===== Data supplied

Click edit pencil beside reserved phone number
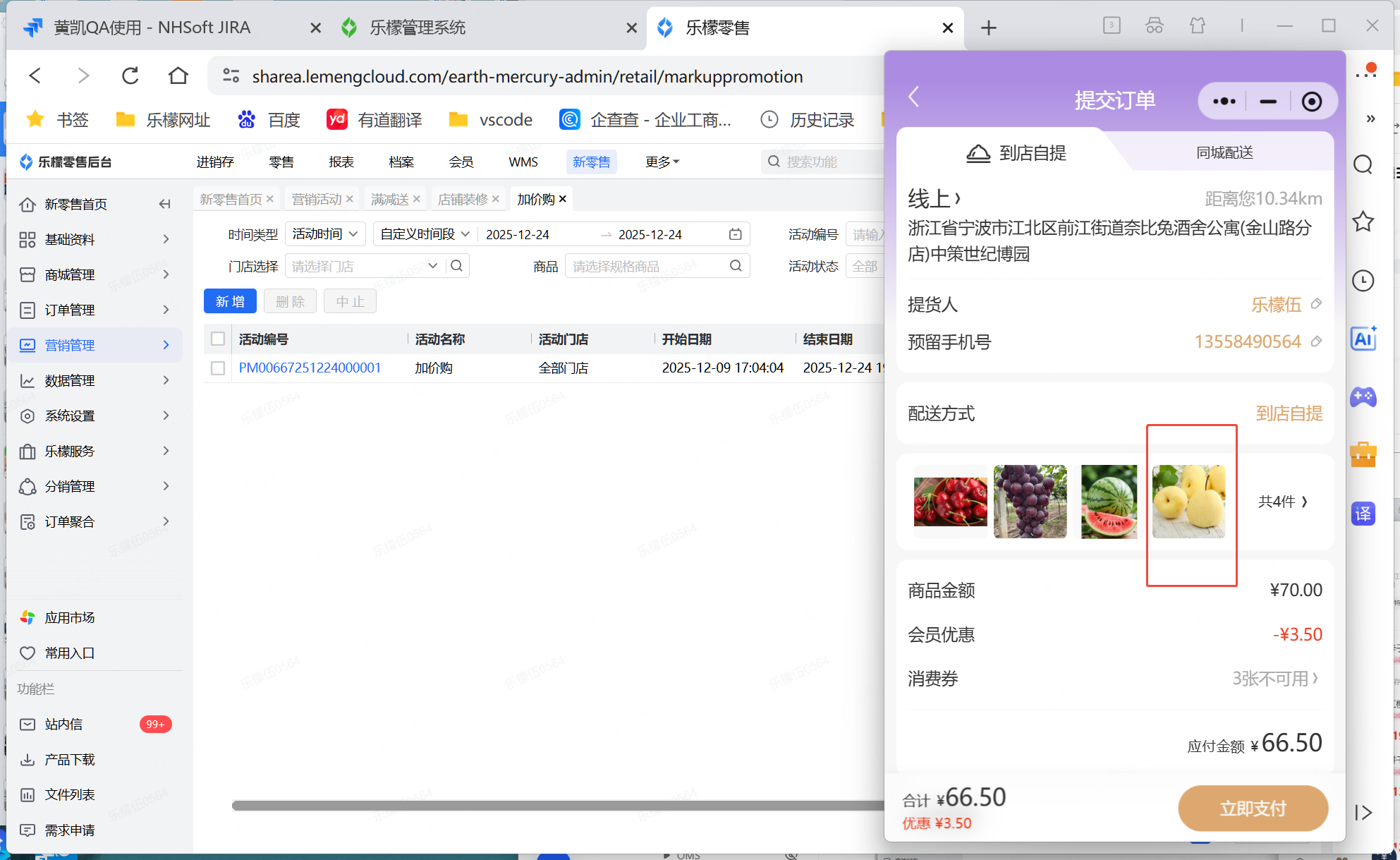This screenshot has width=1400, height=860. coord(1316,342)
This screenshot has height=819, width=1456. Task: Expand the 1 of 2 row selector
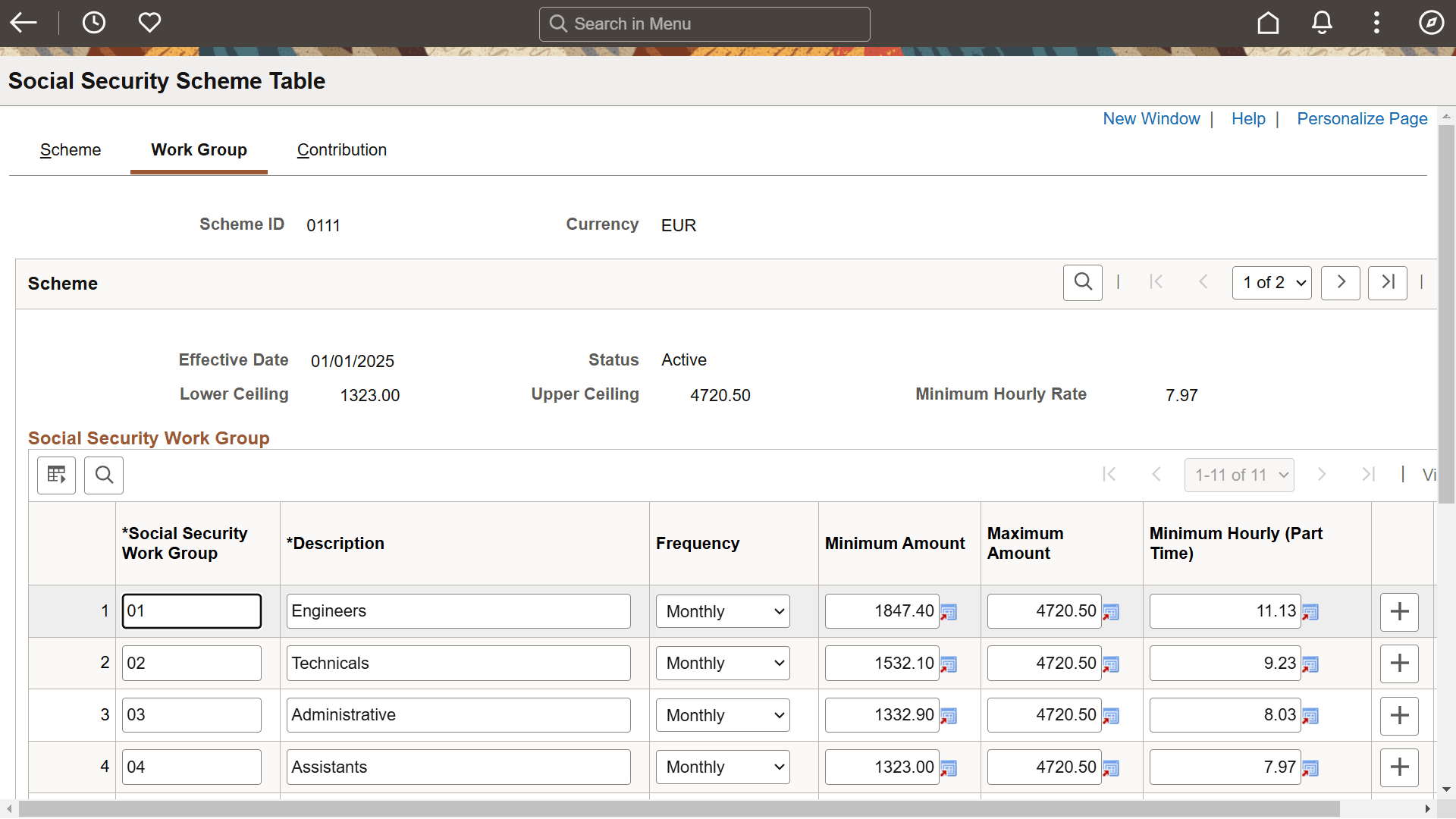pyautogui.click(x=1272, y=283)
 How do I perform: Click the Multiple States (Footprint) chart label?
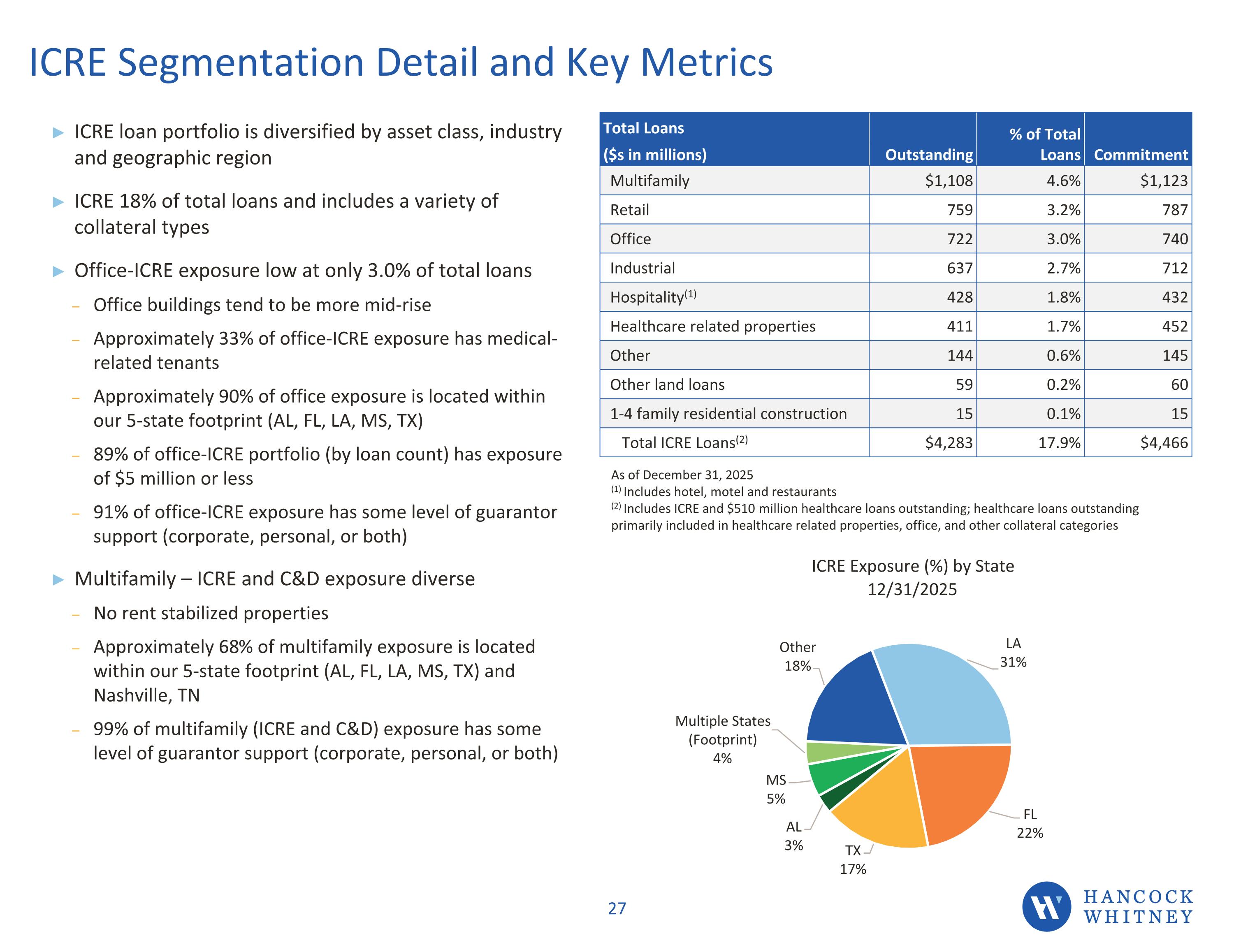[723, 739]
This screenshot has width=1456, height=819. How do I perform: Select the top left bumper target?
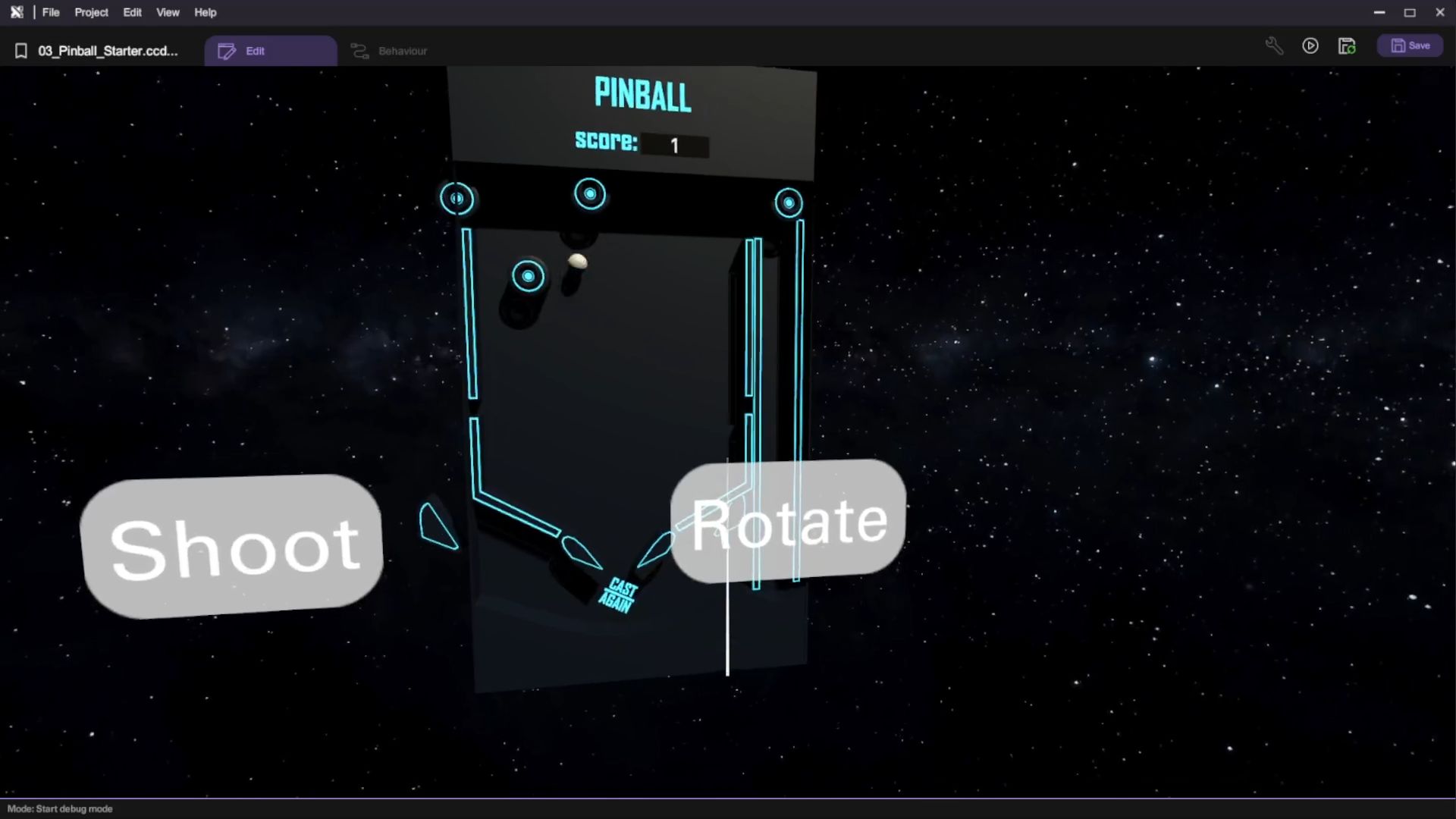tap(457, 199)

==========

• [What you have to do]: A faithful copy of all the data above is required, printed exactly and with no pictures.

• [Task result]:
Click edit pencil beside reserved phone number
This screenshot has width=1400, height=860. coord(1316,342)
This screenshot has height=819, width=1456. Task: Expand the 1 of 2 row selector
pyautogui.click(x=1272, y=283)
 How do I perform: Click the Multiple States (Footprint) chart label?
[723, 739]
This screenshot has width=1456, height=819. How do I perform: Select the top left bumper target?
tap(457, 199)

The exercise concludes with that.